Task to complete:
In the entries below, count the lines that include the word "will" and reply with the number alone.

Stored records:
==========

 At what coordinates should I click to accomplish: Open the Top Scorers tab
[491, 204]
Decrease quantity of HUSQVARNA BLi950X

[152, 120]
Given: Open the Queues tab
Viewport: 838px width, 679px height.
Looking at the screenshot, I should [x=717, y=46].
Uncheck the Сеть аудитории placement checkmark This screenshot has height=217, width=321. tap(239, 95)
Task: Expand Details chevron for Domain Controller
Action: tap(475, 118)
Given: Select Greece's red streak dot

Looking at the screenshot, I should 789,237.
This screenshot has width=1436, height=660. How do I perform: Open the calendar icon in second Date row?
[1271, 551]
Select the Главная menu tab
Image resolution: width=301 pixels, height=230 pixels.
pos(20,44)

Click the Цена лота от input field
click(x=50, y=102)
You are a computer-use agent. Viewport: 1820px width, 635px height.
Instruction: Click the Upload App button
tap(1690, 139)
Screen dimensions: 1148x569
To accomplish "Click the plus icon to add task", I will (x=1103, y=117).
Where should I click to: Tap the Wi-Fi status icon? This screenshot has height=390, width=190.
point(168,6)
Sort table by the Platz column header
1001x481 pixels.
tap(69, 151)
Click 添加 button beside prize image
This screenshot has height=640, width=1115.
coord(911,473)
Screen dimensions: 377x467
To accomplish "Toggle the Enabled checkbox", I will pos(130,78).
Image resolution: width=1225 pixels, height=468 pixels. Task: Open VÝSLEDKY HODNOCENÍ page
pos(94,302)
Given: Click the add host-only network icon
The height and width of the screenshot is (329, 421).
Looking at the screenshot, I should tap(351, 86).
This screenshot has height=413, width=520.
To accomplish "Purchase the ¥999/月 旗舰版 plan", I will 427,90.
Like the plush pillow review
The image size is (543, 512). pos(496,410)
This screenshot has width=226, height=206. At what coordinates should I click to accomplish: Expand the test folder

==========

Completed exercise:
3